We didn’t make it to the finals, but forgave ourselves and used the extra time to learn to body surf and hone our negotiating skills for kikoy and other African trinket purchasing.

Following the hour ride to the Mombassa bus station, the 10:30pm to 6am overnight bus to Nairobi, the 10am to 4pm matatu (aka large taxi) ride back to Lewa, I received a text message from Phillip informing me that Eagle was to pick me up the following day on Wed at 6:30am to begin our day. Still not knowing if it was The Walk day, I texted back saying no problem and asked if we were walking or rhino hunting. I didn’t hear back, and fell nervously asleep under the assumption that it was to be a usual rhino reconnaissance day.

I was wrong.

Eagle picked me up at 6:30am, and we set out down the Lewa roads in a northeastern direction. We stopped on a semi-unfamiliar road to me, and Eagle got out of the vehicle. That’s when I noticed the G3 wedged between the seat and the door. I asked Phillip about this, only because I knew that Eagle didn’t like carrying the weapon in the field in general. Phillip responds by saying: “its for The Walk”. I said: “right now?” – thinking I wasn’t exactly fully recovered from the Mombassa weekend experience. Leaving my camera, animal books, and anything weighty in the vehicle, I knew I had no choice, and just accepted my fate for the next 5 hours.
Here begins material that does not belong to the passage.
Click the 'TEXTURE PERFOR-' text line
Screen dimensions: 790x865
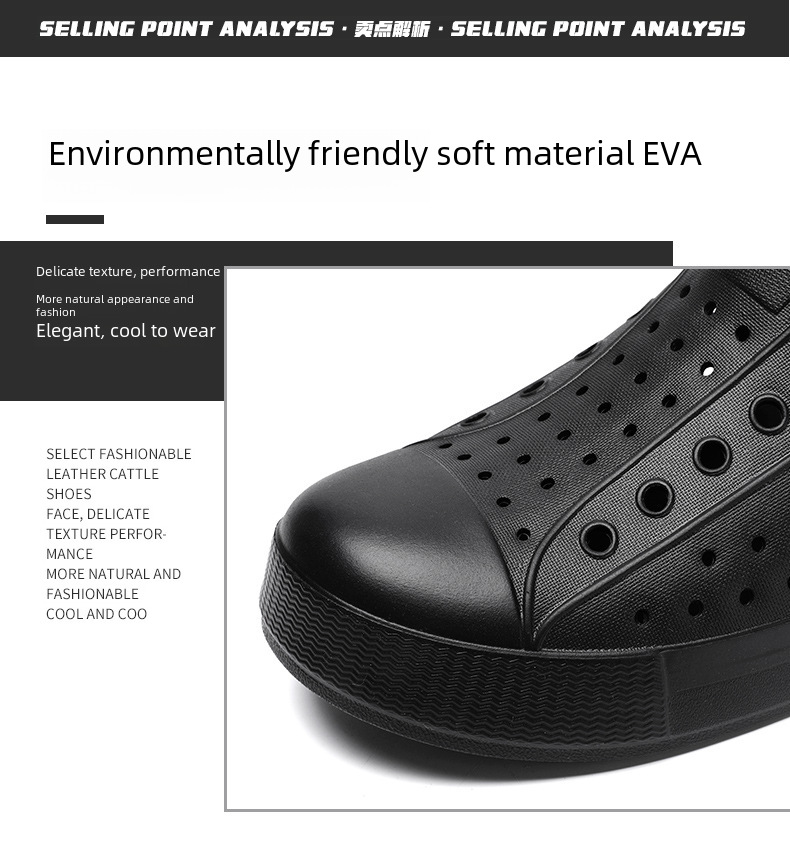pos(106,534)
Eagle was determined to disorient me and began The Walk leading me down a river, and up a hill, climbing 1600ft, still in a northeastern direction away from Lewa HQ. Feeling like we were ascending Mount Kenya, I quickly texted Kate to let her know The Walk was on, and having joked the prior week about it, I knew she was aware of how to distribute my things if something were to happen! She gets my laptop! Heading away from Lewa HQ for at least a 3 or 4 km as the crow flies is what confused me a little – the rangers were successful in that aspect. Good thing the African jungle isn’t anything like the tall thick boreal forests of Labrador, and looking beyond the hills scattered across the Lewa landscape, it was relatively easy to pick out the general direction back to Lewa HQ– my compass and map also helped!

Eagle and I ended up walking more side by side than 10m apart due to the presence of nearby elephants and buffalo. On a side note - its still hard to anthropomorphize buffalo in any sort of delightful manner, even the babies resemble angry barbaric ambassadors of the animal kingdom. Greeting a few rhino monitors and armed rangers along the way, Eagle and I trekked, wandered, trampled, hiked, and marched the way to Lewa HQ. Walking in a calm silence listening and looking for signs of danger, we encountered giraffes, fresh buffalo, elephant, and rhino scat, hyena tracks, and old bones from animal carcasses cleaned out by vultures and other scavengers, detritivores, and decomposers.

Relatively uneventful, The Walk became more of a mental exercise with an added physical dimension of trekking a long distance through a landscape I am happy to become very acquainted with. It took Eagle and I just over 5 hours to arrive back at the tents, upon which I took one look at my bed and lay down for a nap of the kind of sleep I could only day dream about the week prior.

3 comments:

  1. I can only imagine that this is similar to driving to York during morning rush hour.

    ReplyDelete
  2. You're my hero. I say this often.

    ReplyDelete
  3. SO cool, the week prior must have been draining, all the mental preparation can take its toll, tehn to travel to Mombassa, AND then to have your walk, you are brave and that's awesome that you succeeded!